UN-Habitat this week announced the implementation of its Participatory Slum Upgrading Programme in member countries of the Brussels-based Africa, Caribbean and Pacific Group (ACP) thanks to the support of the European Commission.
© Kibae Park
The announcement was made a meeting of the sixth session of the World Urban Forum attended by slum upgrading teams from 21 countries, local and national government, civil society, academic institutions and private sector.
"In view of the current situation, it is obvious that the launch of the implementation of the Participatory Slum Upgrading Programme comes at a time when the world is demanding more action to prevent slum proliferation," UN-Habitat's Deputy Executive Director Dr. Aisa Kacyira told the gathering.
"When we speak of slum upgrading, we are talking about ensuring that families have access to basic social amenities and infrastructure that include decent shelter, water, sanitation, schools and health facilities," she said.
According to the latest UN-Habitat research carried in the 2012 Millennium Development Goals Report of the Secretary-General, the share of urban slum residents in the developing world declined from 39 per cent in 2000 to 33 per cent in 2012. More than 200 million of these people gained access to improved water sources, improved sanitation facilities, or durable or less crowded housing, thereby exceeding the Millennium slum target. This achievement comes well ahead of the 2020 deadline.
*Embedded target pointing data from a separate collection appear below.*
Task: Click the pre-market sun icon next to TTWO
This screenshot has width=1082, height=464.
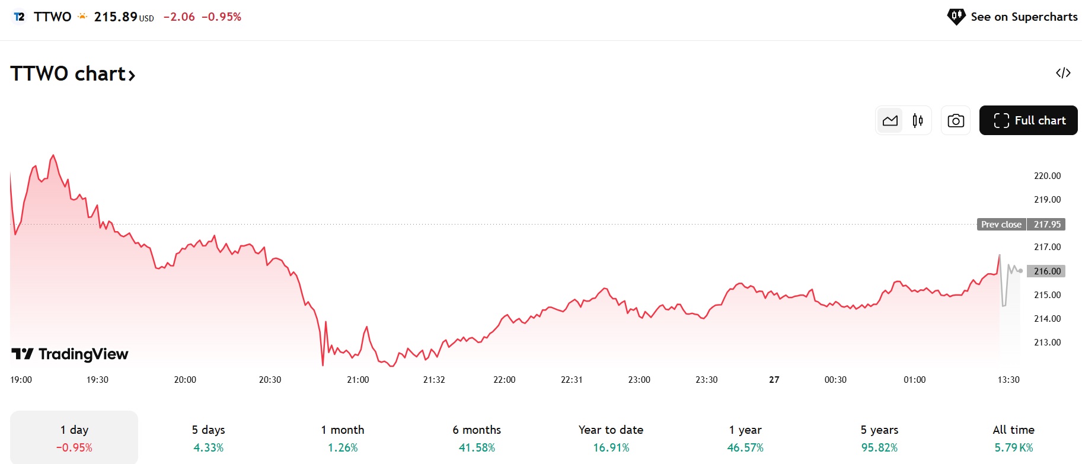Action: pyautogui.click(x=81, y=17)
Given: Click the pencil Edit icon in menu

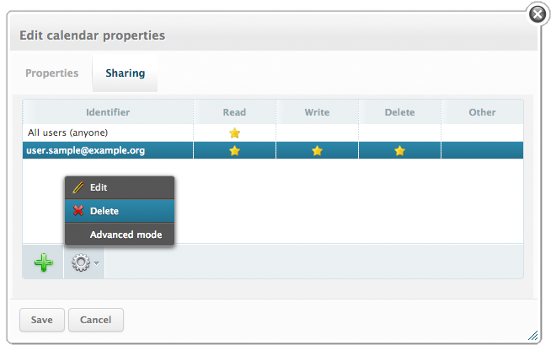Looking at the screenshot, I should [78, 187].
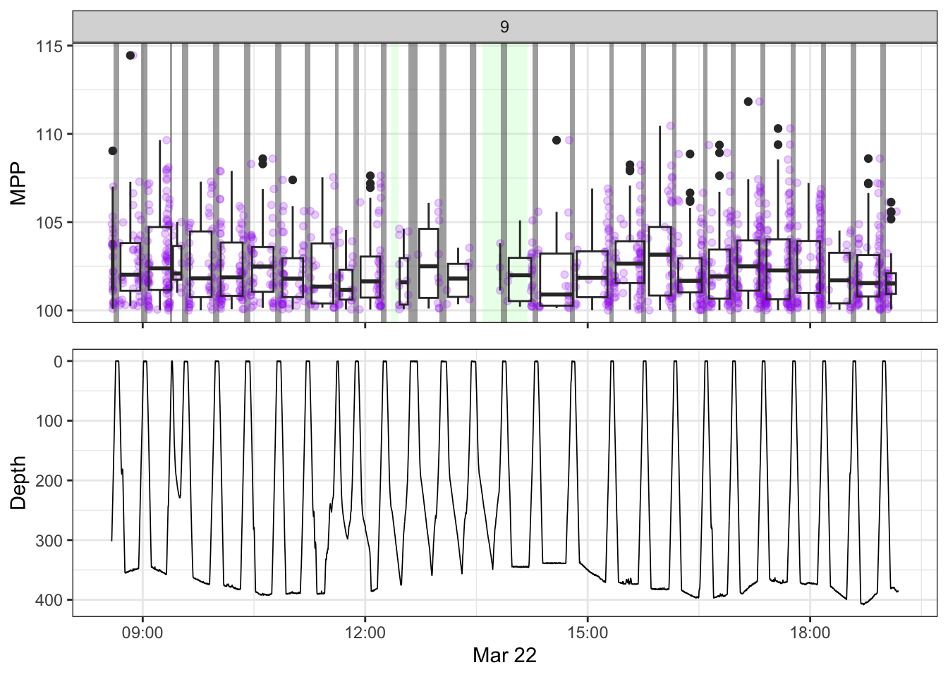Click the 105 tick label on MPP axis

coord(49,223)
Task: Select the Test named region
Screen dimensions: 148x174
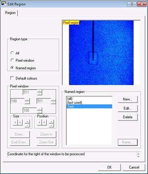Action: 89,107
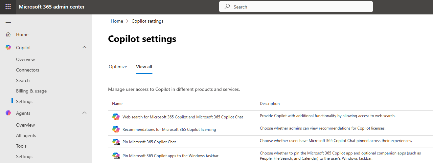This screenshot has height=163, width=433.
Task: Open the app launcher waffle icon
Action: coord(8,7)
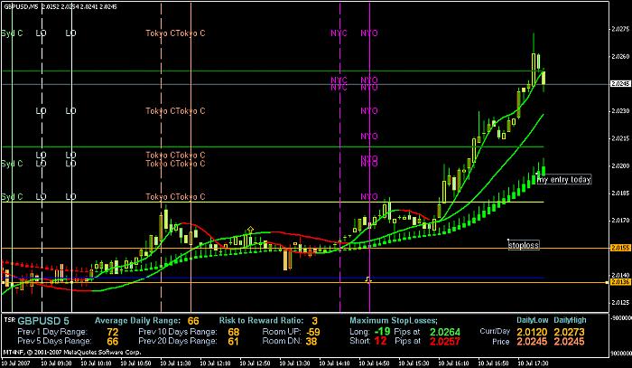This screenshot has width=632, height=368.
Task: Click Risk to Reward Ratio value 3
Action: [x=314, y=321]
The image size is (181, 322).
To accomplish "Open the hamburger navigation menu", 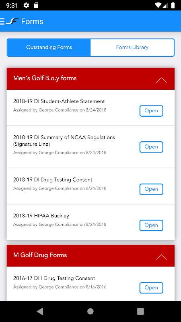I will pyautogui.click(x=2, y=21).
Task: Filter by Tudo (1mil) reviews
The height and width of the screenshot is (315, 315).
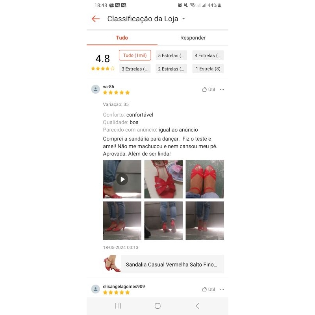Action: [x=135, y=55]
But despite a reduction in the percentage of urban populations living in slums, the absolute number of slum dwellers continues to grow. Fed by an accelerating pace of urbanisation, 863 million people are now estimated to be living in slums compared to 650 million in 1990 and 760 million in 2000. Officials insist that the achievement of the Millennium target does not lessen the need to improve the lives of the urban poor and to curb the increase in numbers of slum dwellers.
Ms. Raymond Dominique Michelle, the ACP Assistant-Secretary-General said: "We are working with cities and countries to ensure that citizens have access to basic services and infrastructure, "she said.
Six ministers from participating African countries lauded the launch and noted that it paved the way for practical solutions to urbanisation challenges affecting their citizens.
They included Mr. Robert Luzolanu Mavena, the Minister of Planning, Budget, Public Works and Infrastructure of Kinshasa City Province.
He handed UN-Habitat a USD 250,000 cheque as a contribution towards the Participatory Slum Upgrading Programme in the province of Kinshasa.
"My country is in the process of making policy and practical interventions that help our people. The Programme is helping to improve service delivery. Already, since last year, 15 districts are in the process of upgrading interventions which include provision of infrastructure and basic services. Every district will eventually have eight health centres, amongst other minimum services provided," said Ms. Emerine Kabanshi the Minister for Local Government and Housing in Zambia.
The Participatory Slum Upgrading Programme is one of UN- Habitat's key interventions aimed at mobilising partners and resources to contribute to poverty reduction. The programme is being implemented with funding from the European Commission and partnership with the Africa, Caribbean and Pacific Group of States.